# What is expected:
Read through the records. Copy each line that has the word "agent".

# Data extracted from a collection:
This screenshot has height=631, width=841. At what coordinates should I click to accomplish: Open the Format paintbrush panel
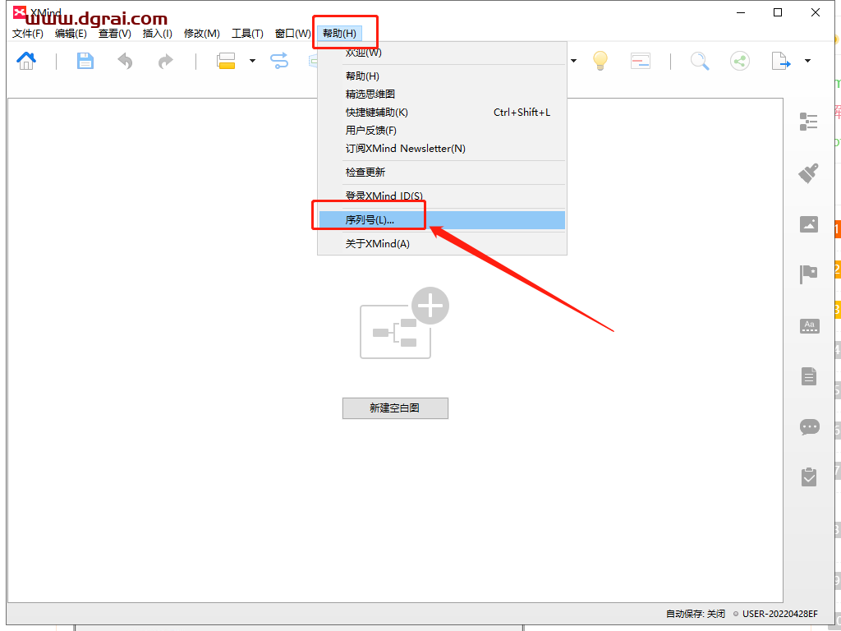coord(809,173)
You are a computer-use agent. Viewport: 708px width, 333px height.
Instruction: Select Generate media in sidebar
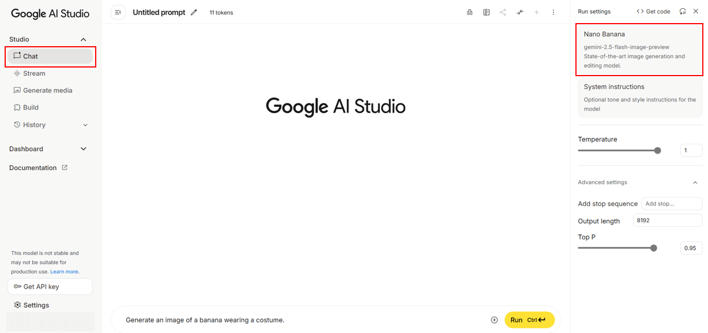47,91
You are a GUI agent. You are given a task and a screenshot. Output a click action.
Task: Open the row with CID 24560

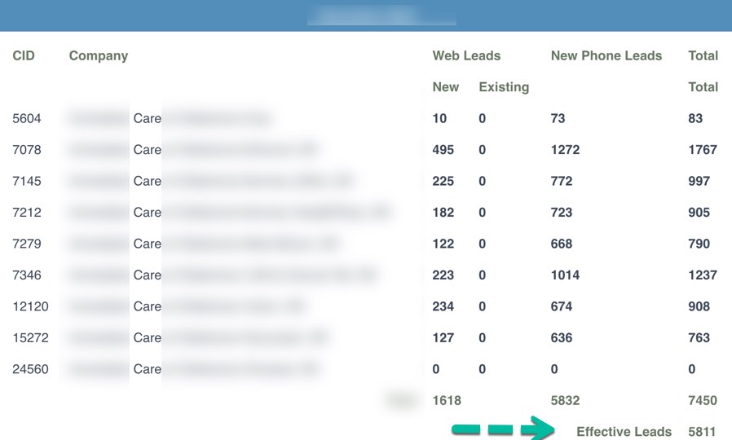click(x=30, y=369)
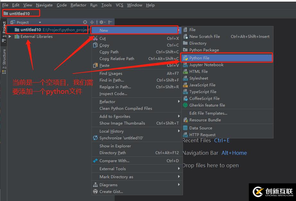Click the Create Gist GitHub icon
This screenshot has width=296, height=201.
(95, 192)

# Solution for this problem:
You are a computer-use agent. Viewport: 708px width, 333px height.
You are a GUI agent. You are given a task and a screenshot. Output a click action.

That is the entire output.